Cash is king, especially in a recession
In the short-term, there are ways to prepare for the day-to-day trouble a recession can bring. Experts agree consumers should take steps to raise the amount of cash in their emergency savings fund. And for those who don’t have an emergency fund, start building one.
“This is your first line of protection,” said Jim Marrocco, founder of Thinking Big Financial, a New York–based financial advisory firm. “A recession might mean less job security. It’s ideal to have at least 6-months worth of expenses set aside in cash.”
Asset location vs. asset allocation
While financial experts tend to stress the importance of asset allocation — that is, how much of your total portfolio is allocated in different asset classes, such as stocks, bonds and gold — there’s another financial phrase that takes on extra importance in a recession: asset location.
For Weisz, asset location means knowing which accounts to draw from in case you need money. For example, a Roth IRA, which is a tax sheltered retirement account, should be the last account you take money out of, she said.

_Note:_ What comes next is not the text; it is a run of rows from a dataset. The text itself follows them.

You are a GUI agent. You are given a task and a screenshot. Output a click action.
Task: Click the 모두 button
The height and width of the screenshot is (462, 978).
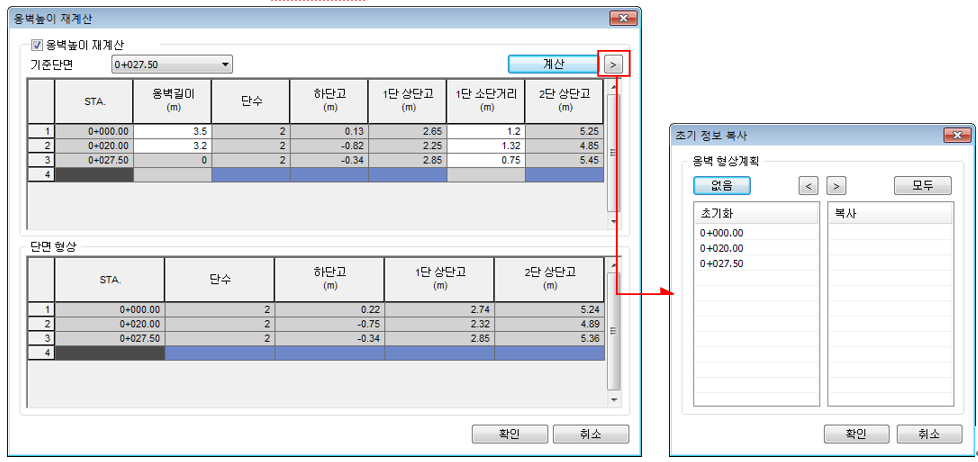click(922, 186)
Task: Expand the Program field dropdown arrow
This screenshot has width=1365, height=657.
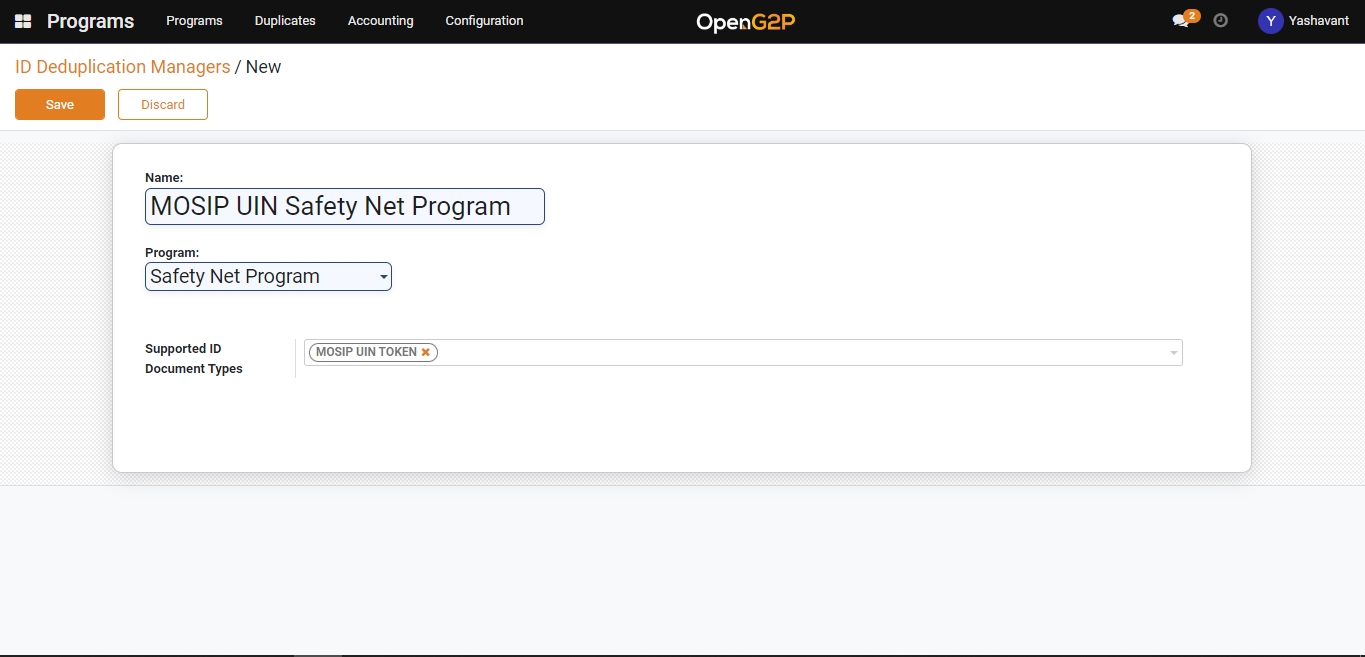Action: coord(383,278)
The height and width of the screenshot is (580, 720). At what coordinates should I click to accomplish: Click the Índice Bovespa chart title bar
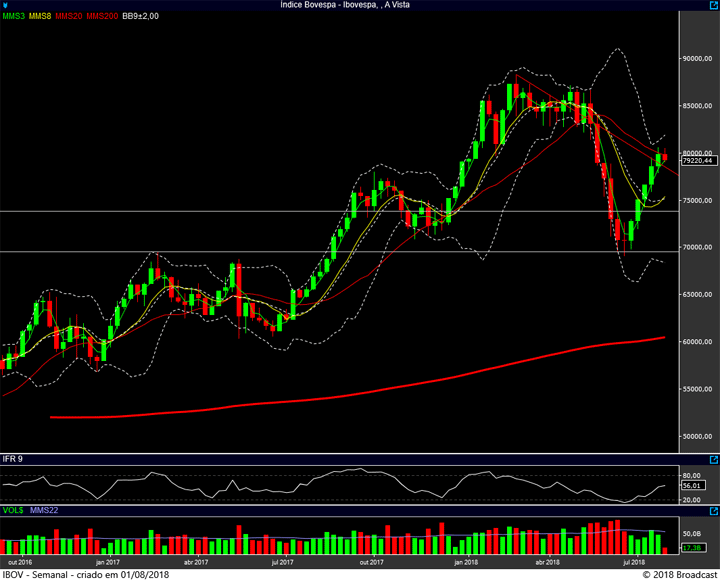(359, 5)
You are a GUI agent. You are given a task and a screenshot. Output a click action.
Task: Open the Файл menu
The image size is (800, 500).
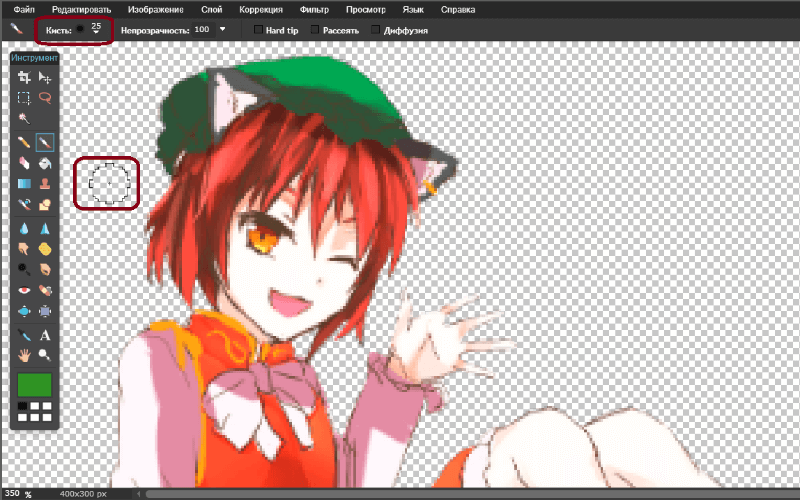tap(24, 8)
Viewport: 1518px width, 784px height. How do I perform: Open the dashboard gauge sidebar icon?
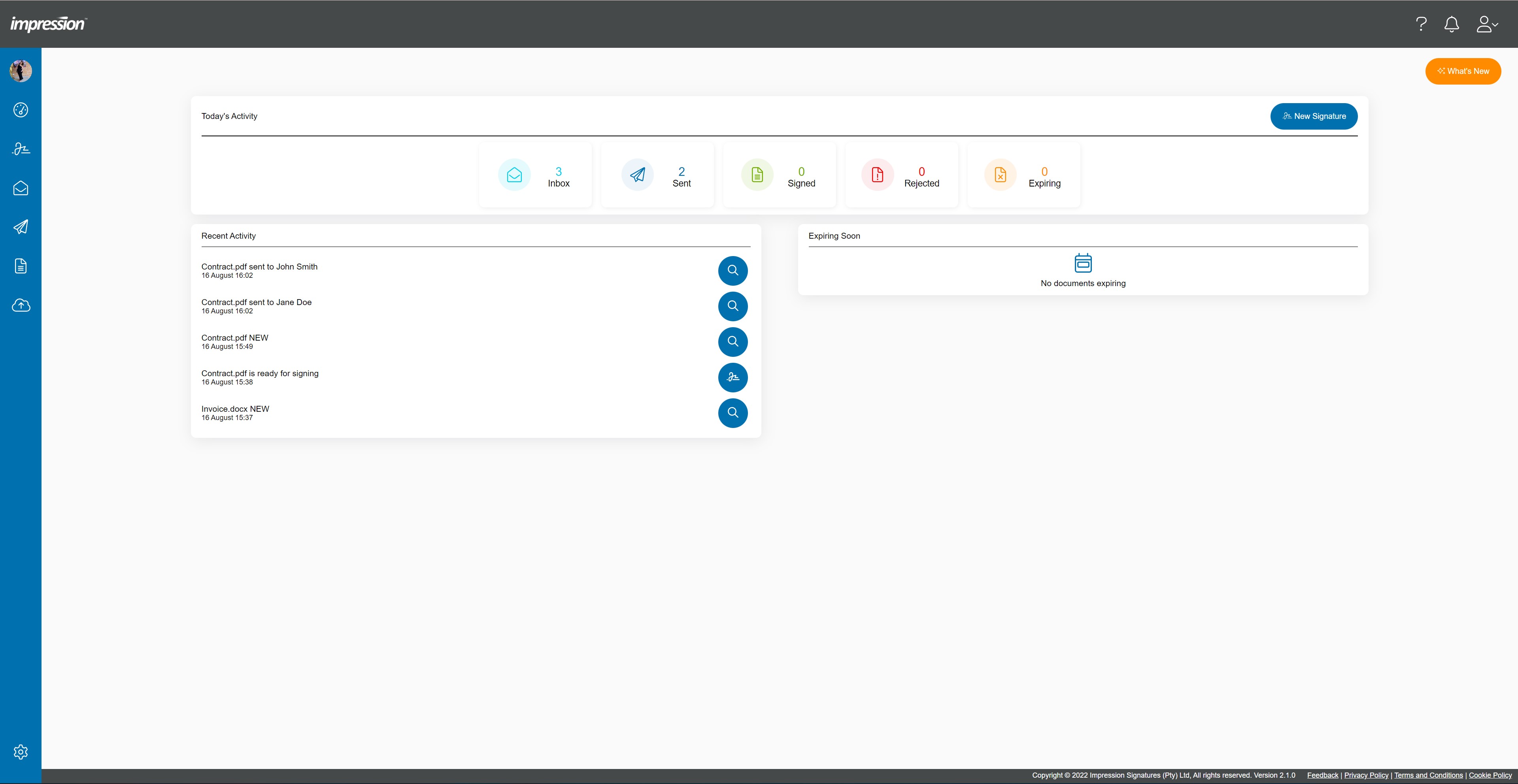tap(21, 110)
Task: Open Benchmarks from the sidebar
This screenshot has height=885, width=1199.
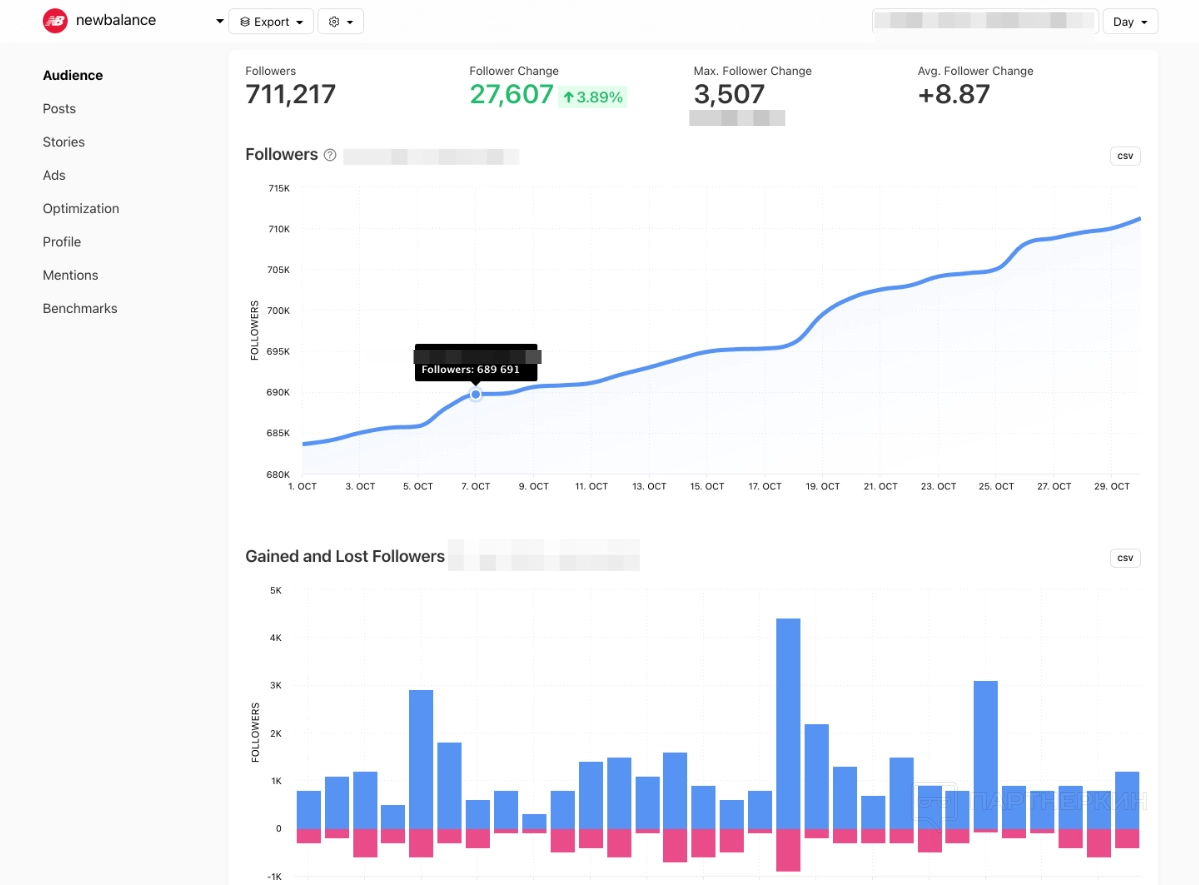Action: 80,309
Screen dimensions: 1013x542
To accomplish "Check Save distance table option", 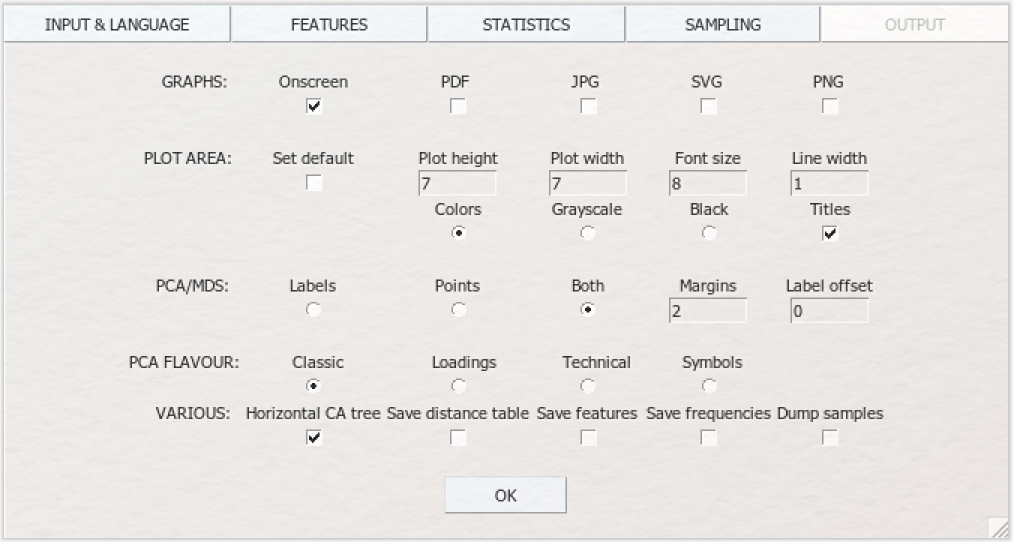I will click(x=458, y=438).
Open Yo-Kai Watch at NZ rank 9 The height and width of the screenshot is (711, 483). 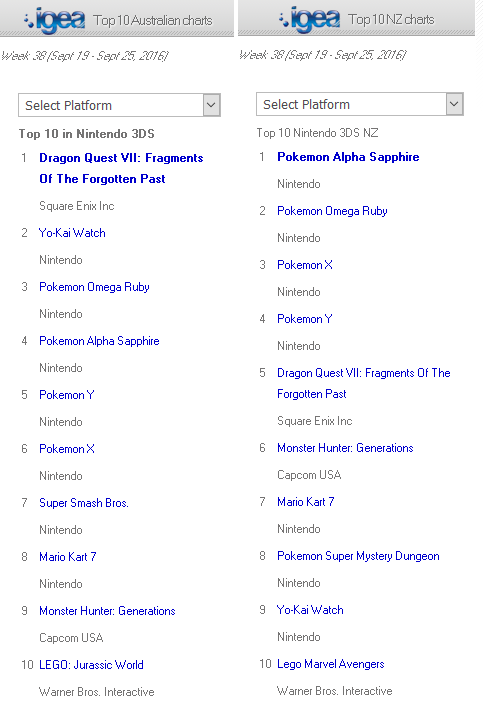[x=310, y=610]
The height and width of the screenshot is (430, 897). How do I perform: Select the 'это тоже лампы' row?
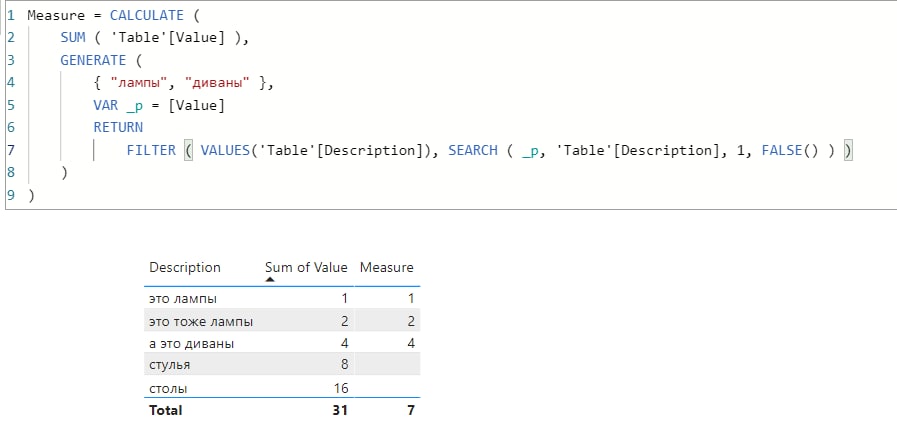(282, 321)
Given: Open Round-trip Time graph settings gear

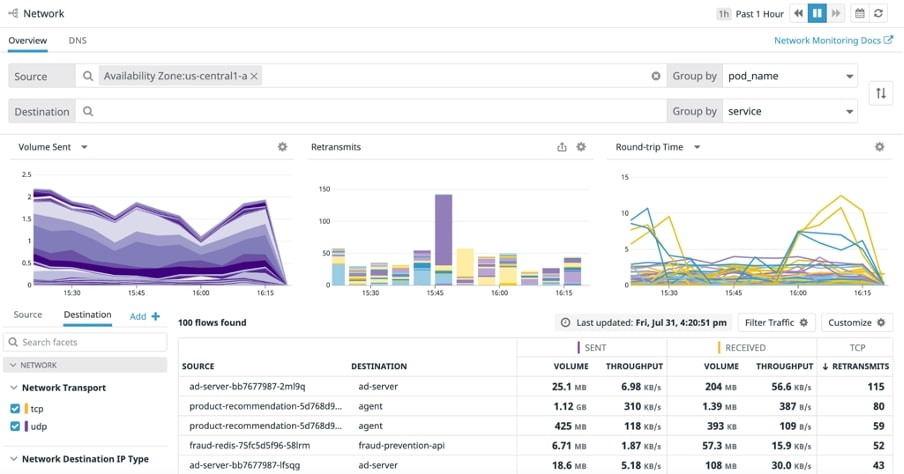Looking at the screenshot, I should pyautogui.click(x=880, y=147).
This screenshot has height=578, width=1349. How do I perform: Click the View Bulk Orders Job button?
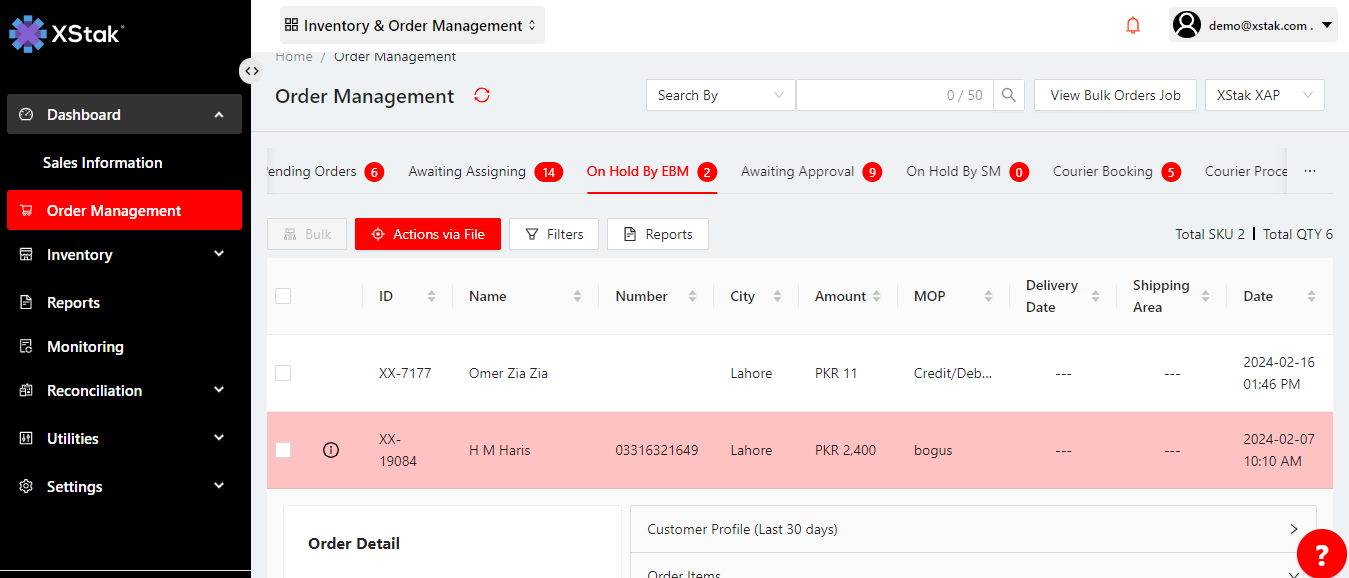[x=1115, y=96]
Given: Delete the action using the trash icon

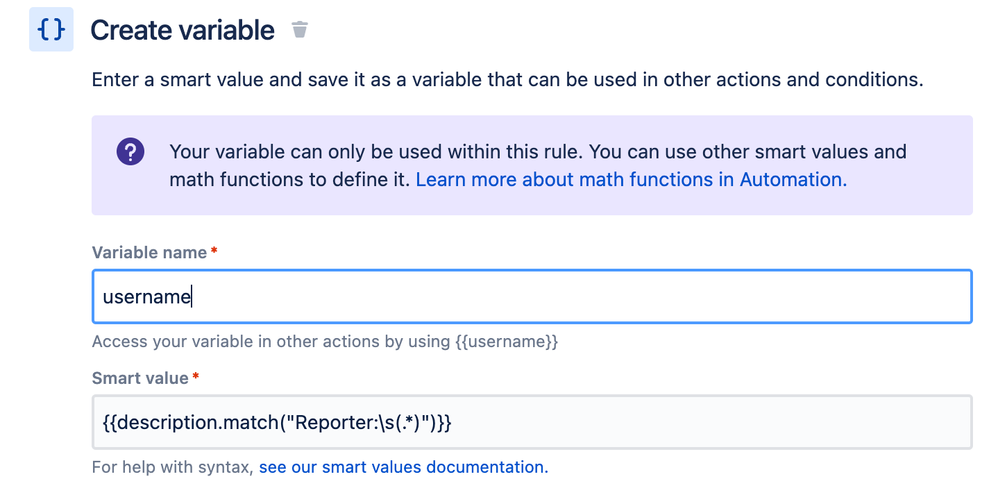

“A Roth IRA is long-term money. It’s tax free growth — it should be the last asset you touch,” she added. “If you need money, know which account to pull from first.”
Marrocco echoes this point and urges investors to tap the bond portion of their portfolio before the stock portion, as a market downturn in a recession could take years to recover. Depleting your stock portfolio after a market downturn provides no opportunity to participate in the market’s eventual rebound.
“The stock market selloff towards the end of 2018 happened swiftly, but the market also came back quickly,” he said. “That might not always be the best example. The market may fall 20-30% in the next recession, but we don’t know how long it will take to come back.”
On December 24, 2018, the S&P 500 (^GSPC) was down 19.8% from its September 2018 peak. By late April of 2018, only four months later, the S&P 500 had eclipsed its September 2018 peak. The December selloff wasn’t sparked by recession fears or an inverted yield curve, but more so on fears the Federal Reserve was raising interest rates too quickly.